Bryant dug out a grubby hanky and blew his nose. ‘No, because you’ll really hate the answer.’

‘You always say that. It’s an incredibly annoying habit.’

‘I know, isn’t it? Let me at least try to elucidate. Come and sit beside me.’

May pulled a chair up next to his partner. ‘What’s that funny smell?’

‘I got kebab juice down my vest last night, so I sprayed it with air freshener from the toilet.’ He turned back to an immense sheet of paper covered in scribbled names. ‘You have a rough idea of how my brain works.’

‘Sort of. Yes. But not always,’ May admitted.

‘You know how much I trust your instincts and working methods.’

‘Of course.’

‘Well, we differ on one major point. You believe that from the outset of every investigation the most obvious facts point to the right solution. Occam’s razor. I don’t. Fair?’

‘Fair enough,’ agreed May.

‘In this case, what did our instincts tell us?’

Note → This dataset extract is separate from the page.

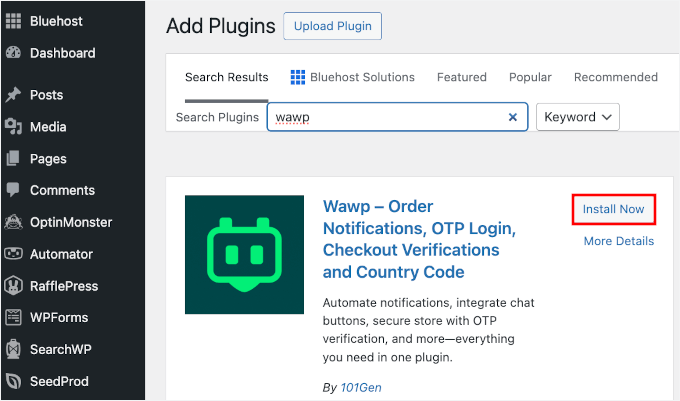Click the Wawp plugin thumbnail image
The width and height of the screenshot is (680, 401).
point(244,254)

‘That Kasavian wasn’t to be trusted.’

‘Exactly. Whether we were conscious of it or not, that was the agenda we were pursuing. And we got the result we wanted. We proved his guilt to ourselves. We’ve followed the line all the way from the sanctioned death of Peter Jukes, right through to poor, dim Stuart Almon setting fire to the evidence.’

‘Except that we still can’t make an arrest.’

‘Indeed. I’ve been over the timeline from beginning to end and it’s solid – and yet there’s a shadow image behind it.’

‘What do you mean?’

‘Another theme, as it were. An undertone that contradicts everything we know.’ His words hung ominously in the still air of the office.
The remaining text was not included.